それはそれとして今回は徹頭徹尾老いぼれジジイ最後の戦いでござった。そしてバトルシーンくさし気味の自分だが、このマハト戦については面白く読めた。一方でフリーレンvsソリテールは……面白かった、と思う。

思うというのは、この歳になると自分の感情もよくわからなくなるのだよ。オッサンはめんどくさい。ジジイはもっとめんどくさい。以下めんどくさいジジイを極めし者最後の戦い11巻感想。

目次

今回の内容

  • ジジイvsわかづくりジジイ
  • わかづくりババアvsわかづくりババア
  • ヒンメル23歳

自分の感情はわからない

まぁ自分でもめんどくさい事言ってるなと思うんだけれど、この歳になると今感じている感情らしきものについても疑ってしまうんだよな。まぁ感情なんてのは景気みたいなもんでね。なんとなくよくなってるような気がするし悪くなってるような気がするが、その実体というのは実のところよくわからない。そして基本的に行きすぎる。それはバブルように膨らんだり、恐慌のように不必要なほど落ち込んだりする。いずれも実体そのものではなく、またその存在を経験して知ったものは、景気の動きを警戒するようになる。
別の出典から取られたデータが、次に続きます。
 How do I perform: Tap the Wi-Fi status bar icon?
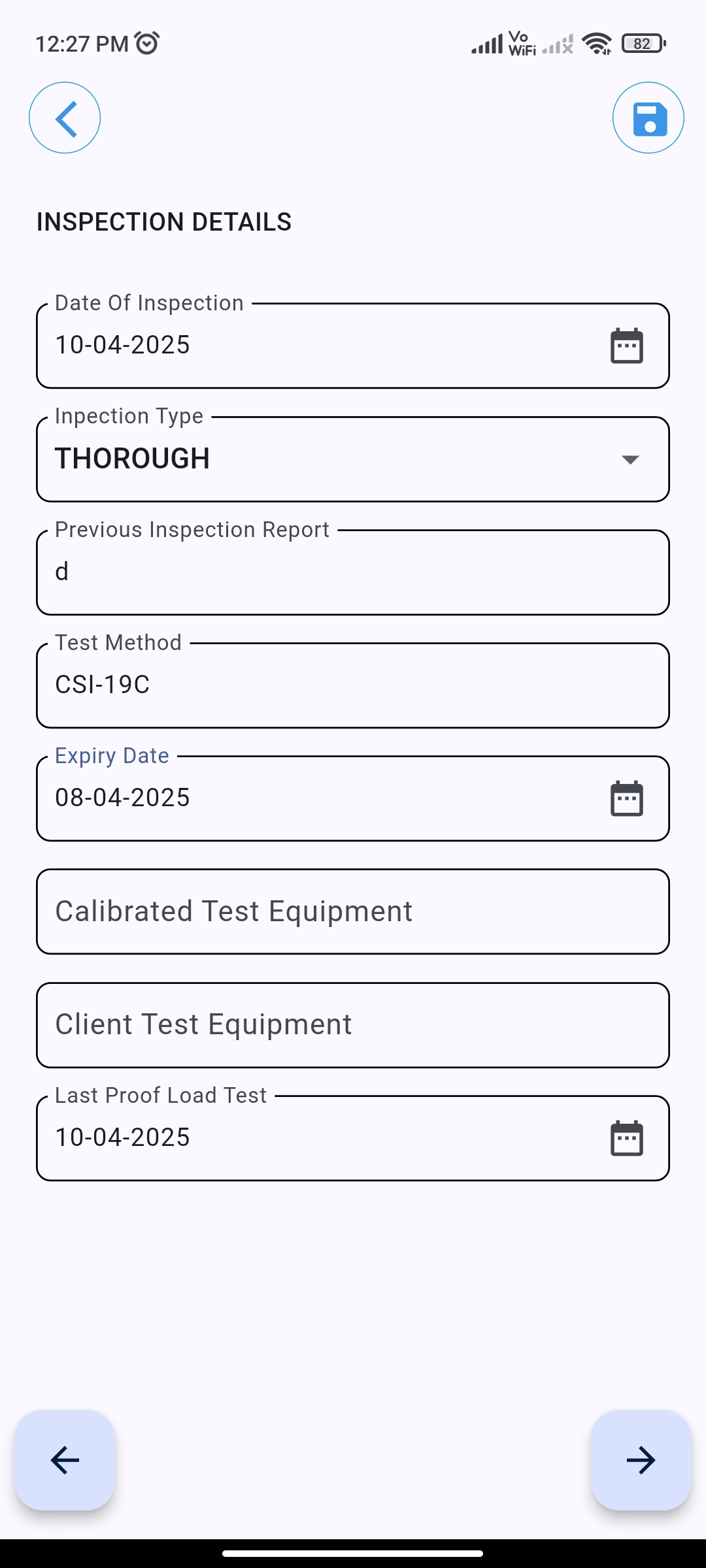pyautogui.click(x=597, y=44)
感情も同じようなもんだ。感情の起伏は必要以上に大きく、盛り上がりすぎるし、落ち込みすぎるその癖実体はよくわからん。それを(痛い目を見て)知っている。なので、時には感情の流れに身を任せることもあるが、それも一つの決断であり、たいていの場合は考える。今自分が感じている心の動きは本当なんだろうか。だとしたら何故だろうか。

戦闘の所作に人生の裏付けを感じる

なんでこんなめんどくさい事を言っているかと言うと、マハト・ソリテール戦を読みながら、今俺は面白いと思っているんだろうか、とめちゃくちゃめんどくさい事をずっと考えていたからなんだよな。まぁそんなこと思ってる時点で面白いと思ってるには違いないんだけど、その一方でちょっとした違和感もあるわけだ。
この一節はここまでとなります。